「なんで?」


拓人の言い訳に、きょとんとした顔で由衣が聞いてきた。


「…え?」
「なんで謝るの?いいじゃないこれ!地元感満載で良い味出てるよ!」


由衣の嬉しそうな声。そこに他意は感じられない。救われた感が出て来た。
それに、と由衣が続ける。


「そんな事言ったら地元の人に怒られるよ?」


はっとする。由衣に対してある申し訳なさ、それはつまり地元の人への侮辱に繋がるのだ、と気付いた。

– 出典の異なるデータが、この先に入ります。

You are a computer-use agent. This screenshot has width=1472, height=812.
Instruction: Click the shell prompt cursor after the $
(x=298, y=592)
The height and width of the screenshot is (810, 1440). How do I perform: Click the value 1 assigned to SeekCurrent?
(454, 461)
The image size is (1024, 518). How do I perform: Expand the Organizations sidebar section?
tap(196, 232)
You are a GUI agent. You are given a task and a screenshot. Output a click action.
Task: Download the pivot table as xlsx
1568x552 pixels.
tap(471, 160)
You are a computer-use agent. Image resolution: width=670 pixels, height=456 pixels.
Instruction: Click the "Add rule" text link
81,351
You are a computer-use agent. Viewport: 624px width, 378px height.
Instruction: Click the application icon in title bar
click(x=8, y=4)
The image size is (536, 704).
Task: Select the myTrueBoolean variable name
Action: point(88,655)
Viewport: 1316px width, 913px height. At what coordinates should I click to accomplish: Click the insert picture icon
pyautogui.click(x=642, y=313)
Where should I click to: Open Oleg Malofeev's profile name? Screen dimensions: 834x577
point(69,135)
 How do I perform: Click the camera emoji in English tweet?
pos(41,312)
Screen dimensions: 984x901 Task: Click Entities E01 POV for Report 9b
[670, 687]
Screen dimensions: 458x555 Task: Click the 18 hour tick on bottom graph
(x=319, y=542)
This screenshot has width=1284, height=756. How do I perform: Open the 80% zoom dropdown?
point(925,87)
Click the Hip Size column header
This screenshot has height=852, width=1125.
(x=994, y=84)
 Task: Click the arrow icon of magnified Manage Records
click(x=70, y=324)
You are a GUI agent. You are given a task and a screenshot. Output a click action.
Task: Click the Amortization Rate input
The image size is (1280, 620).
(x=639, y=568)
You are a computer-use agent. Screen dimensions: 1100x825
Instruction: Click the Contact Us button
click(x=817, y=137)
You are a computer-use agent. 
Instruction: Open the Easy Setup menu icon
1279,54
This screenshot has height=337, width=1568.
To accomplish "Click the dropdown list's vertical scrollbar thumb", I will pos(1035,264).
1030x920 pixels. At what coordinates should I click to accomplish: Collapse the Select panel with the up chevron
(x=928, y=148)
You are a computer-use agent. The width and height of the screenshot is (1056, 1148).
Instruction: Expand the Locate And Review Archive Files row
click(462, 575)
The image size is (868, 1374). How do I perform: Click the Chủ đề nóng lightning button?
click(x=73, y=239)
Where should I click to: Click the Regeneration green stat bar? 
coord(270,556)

「…あたしは、拓人君が買ってきてくれたって事で、それだけで十分だよ」


ありがとう、と少しの照れもある由衣が小さな声で言った。


あぁ…僕は…

僕は…やっぱり、由衣が好きだ。


「…由衣」
「ん?」


由衣の瞳を見つめる。


「…ゆいっ──」
ピーーーーーー!


拓人の声はキッチンから出たけたたましい音に書き消された。


「あ、お湯沸いたみたい。コーヒー入れたげるね」


そう言いつつ、立ち上がる由衣を、拓人は呼び止めれなかった。


(…相も変わらず、ヘタレだな、僕は…)


行動に移る拓人を止めた音に苛立つよりも、安心している気持ちの方が大きい自分に落胆しながら、由衣の持ってきてくれるコーヒーを待ってる拓人だった。